Sorafenib analogue SC‐60 induces apoptosis through the SHP‐1/STAT3 pathway and enhances docetaxel cytotoxicity in triple‐negative breast cancer cells

摘要

Recurrent triple‐negative breast cancer (TNBC) needs new therapeutic targets. Src homology region 2 domain‐containing phosphatase‐1 (SHP‐1) can act as a tumor suppressor by dephosphorylating oncogenic kinases. One major target of SHP‐1 is STAT3, which is highly activated in TNBC. In this study, we tested a sorafenib analogue SC‐60, which lacks angiokinase inhibition activity, but acts as a SHP‐1 agonist, in TNBC cells. SC‐60 inhibited proliferation and induced apoptosis by dephosphorylating STAT3 in both a dose‐ and time‐dependent manner in TNBC cells (MDA‐MB‐231, MDA‐MB‐468, and HCC1937).

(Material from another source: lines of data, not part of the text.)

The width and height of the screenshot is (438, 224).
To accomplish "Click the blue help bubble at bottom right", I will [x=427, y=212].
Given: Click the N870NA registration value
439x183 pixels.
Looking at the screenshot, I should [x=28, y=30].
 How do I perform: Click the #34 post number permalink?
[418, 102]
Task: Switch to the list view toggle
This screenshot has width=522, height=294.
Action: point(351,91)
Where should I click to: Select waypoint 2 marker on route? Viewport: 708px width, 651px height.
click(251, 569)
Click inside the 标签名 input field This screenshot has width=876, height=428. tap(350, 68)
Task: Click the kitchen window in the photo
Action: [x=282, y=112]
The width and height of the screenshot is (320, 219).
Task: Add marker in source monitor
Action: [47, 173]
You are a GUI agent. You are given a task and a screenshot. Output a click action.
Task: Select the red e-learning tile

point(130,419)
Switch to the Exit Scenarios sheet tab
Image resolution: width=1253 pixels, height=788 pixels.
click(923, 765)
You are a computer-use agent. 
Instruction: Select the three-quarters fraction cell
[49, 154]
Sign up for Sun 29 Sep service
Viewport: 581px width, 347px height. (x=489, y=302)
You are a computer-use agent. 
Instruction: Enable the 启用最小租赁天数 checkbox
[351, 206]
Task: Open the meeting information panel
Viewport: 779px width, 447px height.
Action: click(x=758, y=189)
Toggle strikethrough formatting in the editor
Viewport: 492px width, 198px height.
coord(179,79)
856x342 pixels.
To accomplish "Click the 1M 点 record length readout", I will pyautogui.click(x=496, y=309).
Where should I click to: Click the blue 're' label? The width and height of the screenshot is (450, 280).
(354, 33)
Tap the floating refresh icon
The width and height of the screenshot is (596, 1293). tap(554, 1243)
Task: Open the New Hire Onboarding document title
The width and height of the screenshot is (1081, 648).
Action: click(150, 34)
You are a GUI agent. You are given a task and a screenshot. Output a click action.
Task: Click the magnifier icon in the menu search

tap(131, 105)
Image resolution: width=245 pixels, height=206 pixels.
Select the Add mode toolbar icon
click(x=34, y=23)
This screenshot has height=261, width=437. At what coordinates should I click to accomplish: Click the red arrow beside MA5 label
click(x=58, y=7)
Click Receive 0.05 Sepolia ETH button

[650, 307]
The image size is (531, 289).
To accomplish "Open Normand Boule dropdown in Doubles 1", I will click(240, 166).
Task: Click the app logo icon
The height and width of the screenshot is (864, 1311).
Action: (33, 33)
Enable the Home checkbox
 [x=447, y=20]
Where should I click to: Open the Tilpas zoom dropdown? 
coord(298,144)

By contrast, ectopic expression of STAT3 rescued the anticancer effect induced by SC‐60. SC‐60 also increased the SHP‐1 activity, but this effect was inhibited when the N‐SH2 domain (DN1) was deleted or with SHP‐1 point mutation (D61A), implying that SHP‐1 is the major target of SC‐60 in TNBC. The use of SC‐60 in combination with docetaxel synergized the anticancer effect induced by SC‐60 through the SHP‐1/STAT3 pathway in TNBC cells. Importantly, SC‐60 also displayed a significant antitumor effect in an MDA‐MB‐468 xenograft model by modulating the SHP‐1/STAT3 axis, indicating the anticancer potential of SC‐60 in TNBC treatment. Targeting SHP‐1/p‐STAT3 and the potential combination of SHP‐1 agonist with chemotherapeutic docetaxel is a feasible therapeutic strategy for TNBC.